(Dataset excerpts Opens)

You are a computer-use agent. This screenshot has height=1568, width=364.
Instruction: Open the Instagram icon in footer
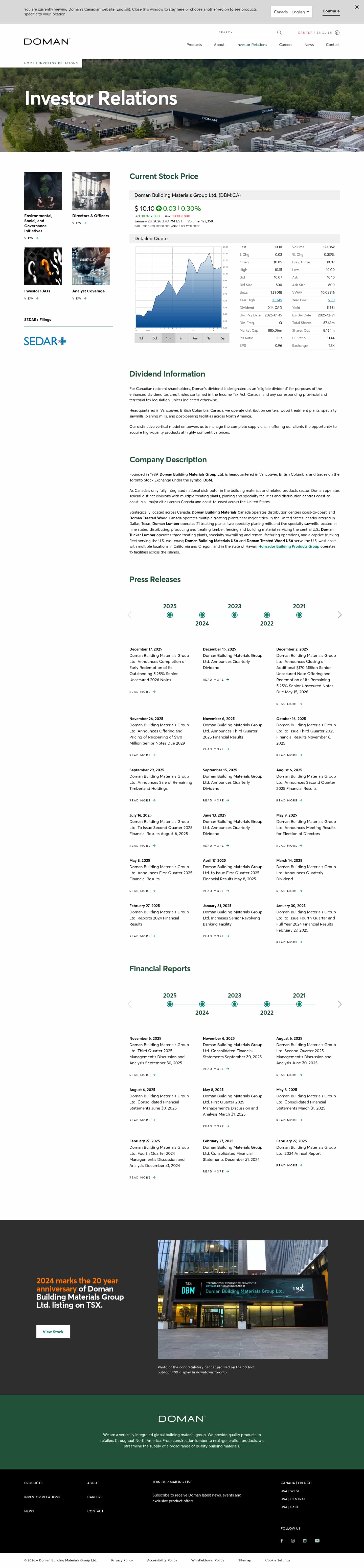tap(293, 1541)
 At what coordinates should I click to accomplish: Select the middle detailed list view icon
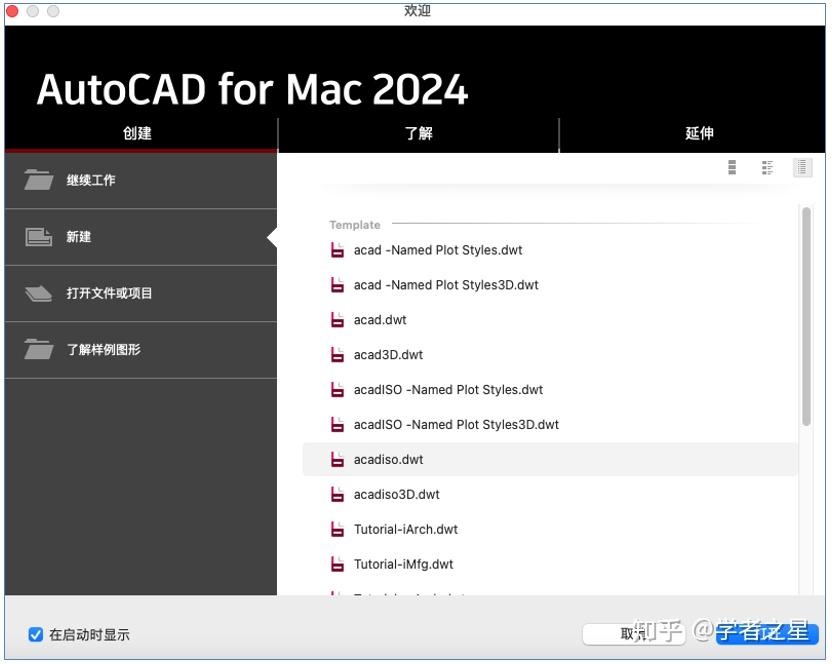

(Dataset excerpts Closes)
(Dataset excerpts Opens)

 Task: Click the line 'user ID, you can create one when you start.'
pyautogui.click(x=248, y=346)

(Dataset excerpts Closes)
(Dataset excerpts Opens)

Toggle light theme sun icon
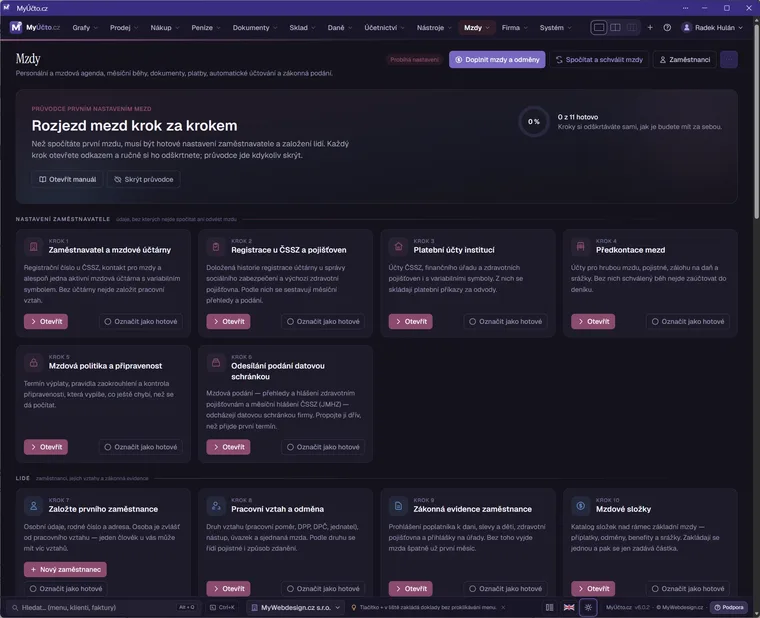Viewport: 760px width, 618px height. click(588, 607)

(Dataset excerpts Closes)

● **What is needed**:
Look above for the line with "You are a computer-use", then print it and each line after it down to and including the line with "At what coordinates". Leave out the pictures and keep the wording exact.

● **Response to the task**:
You are a computer-use agent. This screenshot has height=1568, width=364.
Instruction: Open the Instagram icon in footer
tap(293, 1541)
 At what coordinates should I click to accomplish: Select the middle detailed list view icon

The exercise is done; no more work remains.